▼▼▼
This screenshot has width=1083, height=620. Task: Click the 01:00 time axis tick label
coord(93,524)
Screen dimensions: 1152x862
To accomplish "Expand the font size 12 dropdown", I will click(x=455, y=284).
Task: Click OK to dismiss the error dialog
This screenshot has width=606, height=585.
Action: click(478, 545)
▲▲▲
▼▼▼
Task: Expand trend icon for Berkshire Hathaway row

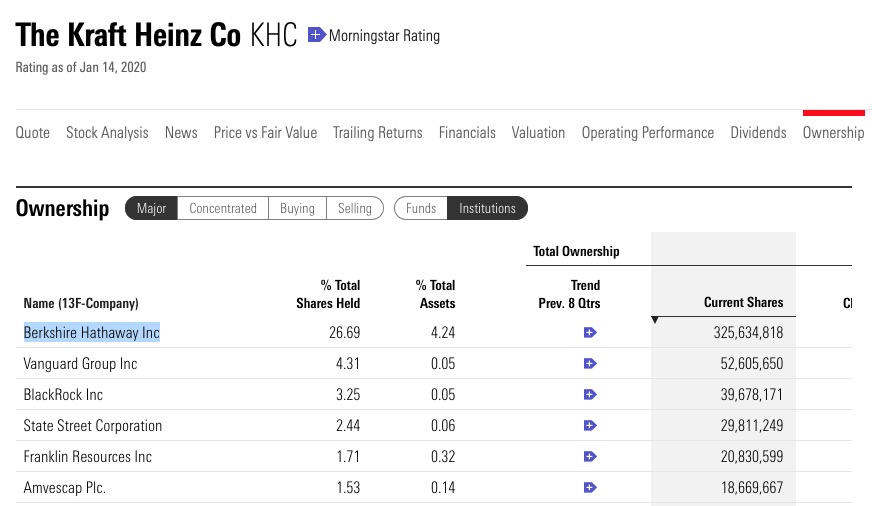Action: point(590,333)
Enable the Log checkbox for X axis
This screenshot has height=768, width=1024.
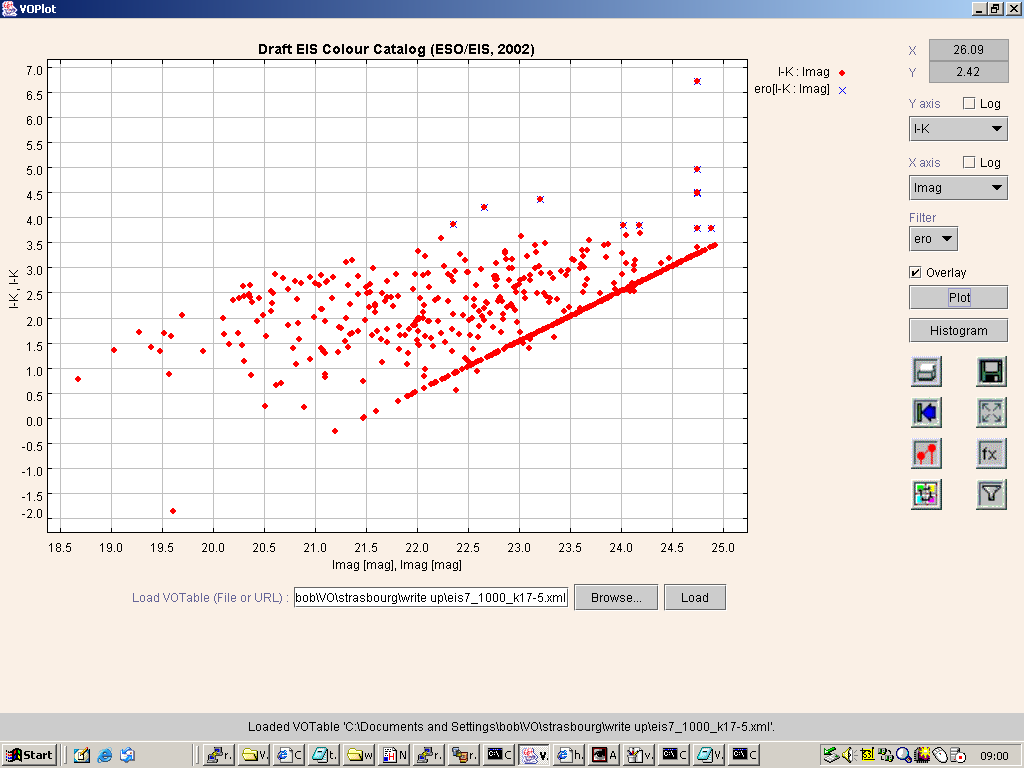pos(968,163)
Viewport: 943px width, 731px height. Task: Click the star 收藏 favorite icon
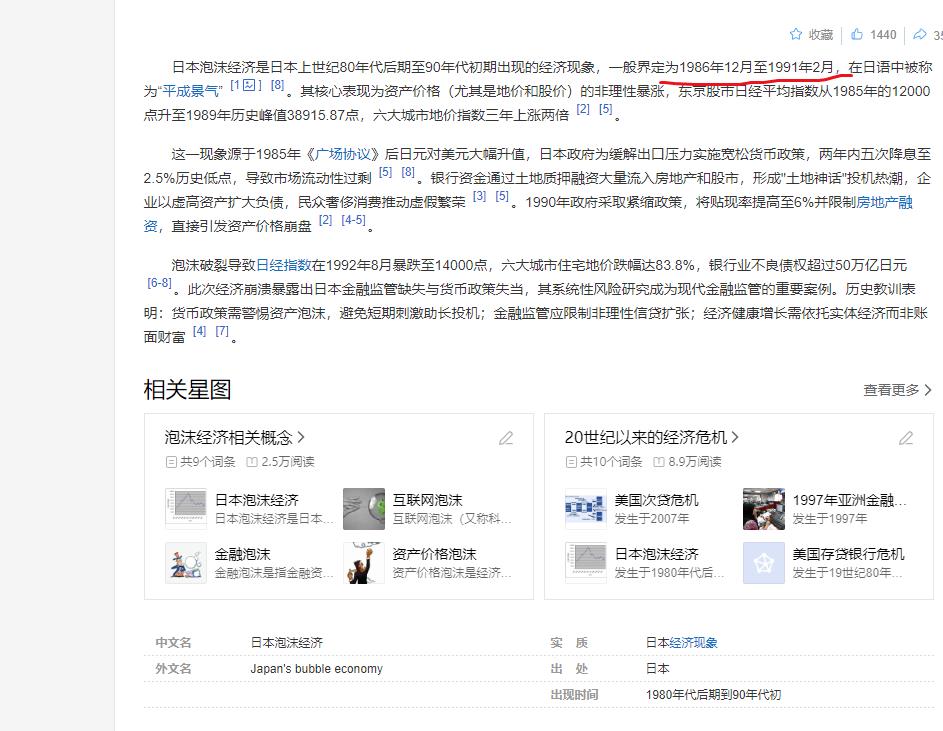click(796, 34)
▲▲▲
▶ [Task to complete]
Only the lines above starting with the one with "This screenshot has width=1083, height=620." and going through the one with "Task: Click OK to dismiss the error dialog" are to be copied, word for word and with both ends kept.

▶ [Response]
This screenshot has width=1083, height=620. Task: Click the 01:00 time axis tick label
coord(93,524)
Screen dimensions: 1152x862
To accomplish "Expand the font size 12 dropdown", I will click(x=455, y=284).
Task: Click OK to dismiss the error dialog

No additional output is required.